Re: Why a regex *really* isn't good enough for HTML, even for "simple" tasks
by ikegami (Patriarch) on May 09, 2020 at 08:50 UTC

    Your argument is utterly unconvincing. People use regex to extract from HTML documents because it works. They wouldn't use a regex to extract the urls from the document you provided because it wouldn't work.

    The real reason not to create a half-assed parser (using regex or otherwise) is this phrase we've all heard: "But it worked yesterday." This is what you'll get with a hacked up solution because it's going to be far less resilient to change and a lot more expensive to maintain than one using a proper parser.

    Also, there's a good chance you'll spend far more time developing the hacked up solution as you keep finding corner cases.

    Update: Replaced claim the presented task isn't a simple task with an explanation of why isn't one. Sorry, this was done within seconds of posting.

      Your argument is utterly unconvincing. Noone would claim that parsing that HTML is a simple task.

      Except that's not what I said, and people do try to use regexes to extract stuff from HTML all the time.

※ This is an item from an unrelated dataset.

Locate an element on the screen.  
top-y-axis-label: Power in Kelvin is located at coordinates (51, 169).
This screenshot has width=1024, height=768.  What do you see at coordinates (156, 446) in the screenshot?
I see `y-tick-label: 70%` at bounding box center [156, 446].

      The real reason not to create a half-assed parser (using regex or otherwise) is the following: "But it worked yesterday." A hacked up solution is going to be far less resilient to change and a lot more expensive to maintain than one using a proper parser.

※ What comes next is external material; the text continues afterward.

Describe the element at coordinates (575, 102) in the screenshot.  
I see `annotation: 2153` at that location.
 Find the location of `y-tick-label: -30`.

      Which is exactly the argument I made in Parsing HTML/XML with Regular Expressions.

      Update: PerlMonks has a preview function; I won't be responding to your ninja edits. The above quotes represent the entirety of your post at my time of posting.

        people do try to use regexes to extract stuff from HTML all the time.

        I know. And like I said, your argument isn't going to convince a single one of them to stop. They will see their tasks as simple tasks and yours as complex, and you completely failed to show why regex shouldn't be used for simple tasks despite your claims. Perhaps you should add an explanation as to why they shouldn't be used for simple tasks?

        Except that's not what I said

        You said: "Why a regex *really* isn't good enough for HTML, even for "simple" tasks". So yeah, you did.

        Which is exactly the argument I made in Parsing HTML/XML with Regular Expressions.

        ok, but it's what you said here I'm commenting on.